_Problem requirements:_ Swap "The image size is" for "Image dimensions:" throughout the records below, leaving everything else as it is.

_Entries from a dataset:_
* * * * * * * * *

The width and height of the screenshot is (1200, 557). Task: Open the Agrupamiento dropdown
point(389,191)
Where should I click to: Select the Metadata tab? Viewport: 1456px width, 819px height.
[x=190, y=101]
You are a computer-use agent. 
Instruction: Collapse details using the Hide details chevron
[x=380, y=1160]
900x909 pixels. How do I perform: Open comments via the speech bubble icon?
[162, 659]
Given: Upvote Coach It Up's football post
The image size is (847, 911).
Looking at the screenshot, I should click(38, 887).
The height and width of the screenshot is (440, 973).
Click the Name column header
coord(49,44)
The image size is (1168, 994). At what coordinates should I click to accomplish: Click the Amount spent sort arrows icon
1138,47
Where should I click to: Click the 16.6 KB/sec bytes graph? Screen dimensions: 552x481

* * * * * * * * *

_Task answer:_
The width and height of the screenshot is (1200, 557). Task: Open the Agrupamiento dropdown
point(389,191)
Where should I click to: Select the Metadata tab? Viewport: 1456px width, 819px height.
[x=190, y=101]
You are a computer-use agent. 
Instruction: Collapse details using the Hide details chevron
[x=380, y=1160]
900x909 pixels. How do I perform: Open comments via the speech bubble icon?
[162, 659]
Given: Upvote Coach It Up's football post
Image dimensions: (847, 911).
Looking at the screenshot, I should click(38, 887).
The height and width of the screenshot is (440, 973).
Click the Name column header
coord(49,44)
Image dimensions: (1168, 994). At what coordinates should I click to accomplish: Click the Amount spent sort arrows icon
1138,47
Where should I click to: Click the 16.6 KB/sec bytes graph? Screen dimensions: 552x481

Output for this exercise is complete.